Os CTT divulgaram lucros de 0,04 euros no primeiro trimestre, um valor abaixo do esperado e que corresponde a uma queda de 38,1% comparativamente a igual período de 2021. Em causa está a quebra inesperada de 3,3% das receitas no negócio Expresso e Encomendas e o aumento significativo dos custos operacionais (+20,7%), associados à preparação da rede de distribuição para o aumento estrutural do e-commerce e ao crescimento de algumas atividades.
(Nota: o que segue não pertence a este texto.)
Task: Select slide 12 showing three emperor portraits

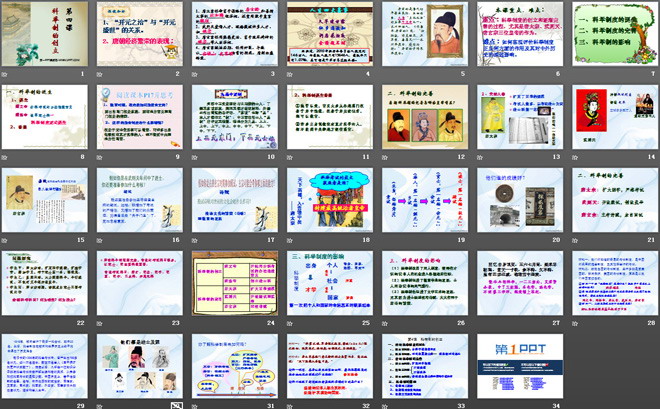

Apesar da queda no Expresso e Encomendas e nos Serviços Financeiros (-1,7%), a receita total do grupo aumentou 14,3%, graças ao Banco CTT (+32,5%) e ao segmento do Correio (+22,9%), que apesar da queda do tráfego (-3,7%), beneficiou da integração da NewSpring Services e do crescimento do segmento de Soluções empresariais. Ainda assim, devido ao aumento dos custos, o lucro operacional recuou 41,1%.
A desaceleração do comércio eletrónico deverá ser transitória, como defende a empresa, até porque o confinamento do primeiro trimestre de 2021 deu-lhe um forte impulso, que o regresso ao retalho físico esbateu um pouco. Além disso, apesar da atual conjuntura económica incerta poder condicionar a atividade do grupo, a administração manteve a meta de lucro operacional para este ano.
Revimos em baixa as previsões de lucros por ação, de 0,30 para 0,27 euros, em 2022 e de 0,34 para 0,31 euros, em 2023.
O nosso conselho
Os resultados do trimestre foram um passo atrás na recuperação do grupo, mas as perspetivas do negócio a longo prazo não se alteraram muito, com o Expresso e Encomendas e o Banco CTT a serem os motores do crescimento.